More than 270 population-based cancer registries in 67 countries provided individual tumour records for 28.7 million adults (15-99 years) diagnosed during 1995-2009 with cancer of the stomach, colon, rectum, liver, lung, breast (women), cervix, ovary or prostate, or leukaemia, and 75,000 children with leukaemia. Standardised quality control procedures were applied to all data sets; major errors were checked with the registry concerned. Net survival was estimated, corrected for background mortality by single year of age, sex, calendar year (and race) in each country or region. All-ages survival estimates were standardised with the International Cancer Survival Standard weights.

Results:

Five-year survival has increased for colon, rectal and breast cancers. Survival remains low for liver and lung cancer in all geographical areas. Striking increases in prostate cancer survival have occurred in many countries, but the range is wide. The global range in cervical and ovarian cancer survival is also very wide.
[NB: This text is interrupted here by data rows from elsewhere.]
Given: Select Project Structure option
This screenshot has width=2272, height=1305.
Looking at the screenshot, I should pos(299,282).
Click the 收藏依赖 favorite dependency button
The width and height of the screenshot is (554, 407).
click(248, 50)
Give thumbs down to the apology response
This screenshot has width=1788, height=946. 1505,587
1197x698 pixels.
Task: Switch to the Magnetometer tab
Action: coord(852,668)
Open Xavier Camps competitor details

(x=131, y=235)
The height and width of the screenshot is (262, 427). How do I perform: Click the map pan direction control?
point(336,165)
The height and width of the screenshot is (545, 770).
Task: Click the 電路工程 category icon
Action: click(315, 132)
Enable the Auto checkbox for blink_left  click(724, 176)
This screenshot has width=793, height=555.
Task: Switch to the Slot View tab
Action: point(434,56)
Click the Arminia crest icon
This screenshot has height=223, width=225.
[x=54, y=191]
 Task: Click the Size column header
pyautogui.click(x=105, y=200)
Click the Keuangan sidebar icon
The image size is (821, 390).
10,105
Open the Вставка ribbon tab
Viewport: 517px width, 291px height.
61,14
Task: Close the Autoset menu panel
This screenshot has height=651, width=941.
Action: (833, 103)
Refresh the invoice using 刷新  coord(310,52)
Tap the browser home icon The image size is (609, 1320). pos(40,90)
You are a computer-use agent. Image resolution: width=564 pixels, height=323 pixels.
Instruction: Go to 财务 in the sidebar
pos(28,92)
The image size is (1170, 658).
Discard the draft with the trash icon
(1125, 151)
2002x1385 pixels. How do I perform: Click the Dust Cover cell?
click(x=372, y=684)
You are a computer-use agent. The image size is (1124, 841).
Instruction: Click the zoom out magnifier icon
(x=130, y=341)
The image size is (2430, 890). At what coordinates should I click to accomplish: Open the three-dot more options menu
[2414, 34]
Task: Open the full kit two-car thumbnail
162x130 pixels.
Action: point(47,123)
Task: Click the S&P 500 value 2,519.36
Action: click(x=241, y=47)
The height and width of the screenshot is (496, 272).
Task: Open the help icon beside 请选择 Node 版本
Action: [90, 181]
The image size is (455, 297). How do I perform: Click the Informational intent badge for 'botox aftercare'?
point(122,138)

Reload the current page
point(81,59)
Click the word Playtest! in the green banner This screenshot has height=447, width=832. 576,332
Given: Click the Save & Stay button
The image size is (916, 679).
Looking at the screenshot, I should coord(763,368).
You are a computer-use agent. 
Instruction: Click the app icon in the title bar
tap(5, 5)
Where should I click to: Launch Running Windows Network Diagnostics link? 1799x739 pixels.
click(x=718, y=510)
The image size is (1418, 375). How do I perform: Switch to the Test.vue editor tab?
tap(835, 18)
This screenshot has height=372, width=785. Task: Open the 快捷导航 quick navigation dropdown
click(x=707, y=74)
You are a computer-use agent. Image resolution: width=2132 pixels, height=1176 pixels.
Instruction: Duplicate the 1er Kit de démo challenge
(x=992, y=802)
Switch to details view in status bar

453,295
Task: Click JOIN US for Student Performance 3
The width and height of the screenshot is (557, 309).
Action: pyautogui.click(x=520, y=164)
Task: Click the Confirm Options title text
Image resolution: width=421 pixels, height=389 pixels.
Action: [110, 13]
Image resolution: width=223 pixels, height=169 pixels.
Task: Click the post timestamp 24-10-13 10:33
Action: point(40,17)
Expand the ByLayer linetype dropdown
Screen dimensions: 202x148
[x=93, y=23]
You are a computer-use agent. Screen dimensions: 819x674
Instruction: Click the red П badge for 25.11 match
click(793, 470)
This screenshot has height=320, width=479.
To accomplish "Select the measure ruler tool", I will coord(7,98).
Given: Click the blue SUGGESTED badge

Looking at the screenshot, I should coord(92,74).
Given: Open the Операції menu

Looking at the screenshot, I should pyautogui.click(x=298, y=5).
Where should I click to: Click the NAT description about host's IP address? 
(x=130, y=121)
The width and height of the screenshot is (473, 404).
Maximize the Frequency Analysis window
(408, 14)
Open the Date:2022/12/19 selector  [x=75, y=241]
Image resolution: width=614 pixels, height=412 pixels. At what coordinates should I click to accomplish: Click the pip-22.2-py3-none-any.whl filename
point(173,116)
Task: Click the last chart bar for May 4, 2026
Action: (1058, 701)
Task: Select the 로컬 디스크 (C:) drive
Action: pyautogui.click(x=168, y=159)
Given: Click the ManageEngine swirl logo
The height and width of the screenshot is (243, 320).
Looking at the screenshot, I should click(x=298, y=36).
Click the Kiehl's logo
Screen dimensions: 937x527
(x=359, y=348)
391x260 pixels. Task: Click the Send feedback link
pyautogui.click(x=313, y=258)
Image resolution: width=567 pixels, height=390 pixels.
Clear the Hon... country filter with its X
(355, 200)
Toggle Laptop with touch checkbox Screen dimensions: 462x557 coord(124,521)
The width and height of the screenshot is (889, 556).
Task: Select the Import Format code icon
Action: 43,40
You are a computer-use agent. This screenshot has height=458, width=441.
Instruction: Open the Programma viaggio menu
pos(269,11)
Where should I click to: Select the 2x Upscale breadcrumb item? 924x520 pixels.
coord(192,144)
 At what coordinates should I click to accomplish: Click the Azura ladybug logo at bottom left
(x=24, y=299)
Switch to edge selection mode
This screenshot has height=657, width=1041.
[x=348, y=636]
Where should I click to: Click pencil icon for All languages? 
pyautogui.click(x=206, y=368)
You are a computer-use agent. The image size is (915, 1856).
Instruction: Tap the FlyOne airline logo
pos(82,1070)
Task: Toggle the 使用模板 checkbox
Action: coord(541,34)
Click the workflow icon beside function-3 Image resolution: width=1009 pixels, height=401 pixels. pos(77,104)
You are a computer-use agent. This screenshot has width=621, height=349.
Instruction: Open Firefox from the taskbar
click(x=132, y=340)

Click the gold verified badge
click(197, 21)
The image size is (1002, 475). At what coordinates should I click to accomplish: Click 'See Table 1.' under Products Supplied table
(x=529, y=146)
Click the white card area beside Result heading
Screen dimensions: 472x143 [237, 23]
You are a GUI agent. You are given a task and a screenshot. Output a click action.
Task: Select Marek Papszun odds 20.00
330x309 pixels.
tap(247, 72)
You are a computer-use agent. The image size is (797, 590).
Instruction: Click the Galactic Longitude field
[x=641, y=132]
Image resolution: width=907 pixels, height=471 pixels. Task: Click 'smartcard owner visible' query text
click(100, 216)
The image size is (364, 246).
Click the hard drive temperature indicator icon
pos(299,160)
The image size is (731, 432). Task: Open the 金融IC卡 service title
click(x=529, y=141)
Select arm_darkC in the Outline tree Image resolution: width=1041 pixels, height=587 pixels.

Stomach cancer survival is very high in Eastern Asia, while survival for both adult and childhood leukaemia is remarkably low. We will present comparative data on quality control, and world-wide patterns and trends in cancer survival since 1995.

Conclusions:

Robust comparison of survival trends and inequalities up to 2009 should prompt improvement of national health systems. The results will contribute to the overarching goal of UICC’s World Cancer Declaration 2013: “major reductions in premature deaths from cancer, and improvements in quality of life and cancer survival”.